#### Information shown ####

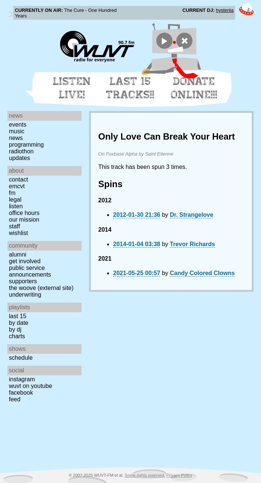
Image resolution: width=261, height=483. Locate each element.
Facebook (21, 392)
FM (12, 193)
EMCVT (17, 186)
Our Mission (24, 219)
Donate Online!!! (194, 88)
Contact (18, 179)
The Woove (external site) (41, 288)
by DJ (15, 329)
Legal (15, 199)
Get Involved (24, 261)
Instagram (22, 379)
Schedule (21, 358)
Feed (14, 399)
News (16, 138)
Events (17, 124)
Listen (16, 206)
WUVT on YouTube (30, 386)
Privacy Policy (179, 475)
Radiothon (21, 151)
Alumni (17, 254)
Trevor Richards (192, 244)
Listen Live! (72, 88)
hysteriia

####

» **Exercise details**: Rewrite the data above with "Schedule" replaced by "Program Guide" and every other line kept as it is. Leave the picture out of your response.

» **Completed exercise**:
Image resolution: width=261, height=483. Locate each element.
Facebook (21, 392)
FM (12, 193)
EMCVT (17, 186)
Our Mission (24, 219)
Donate Online!!! (194, 88)
Contact (18, 179)
The Woove (external site) (41, 288)
by DJ (15, 329)
Legal (15, 199)
Get Involved (24, 261)
Instagram (22, 379)
Program Guide (21, 358)
Feed (14, 399)
News (16, 138)
Events (17, 124)
Listen (16, 206)
WUVT on YouTube (30, 386)
Privacy Policy (179, 475)
Radiothon (21, 151)
Alumni (17, 254)
Trevor Richards (192, 244)
Listen Live! (72, 88)
hysteriia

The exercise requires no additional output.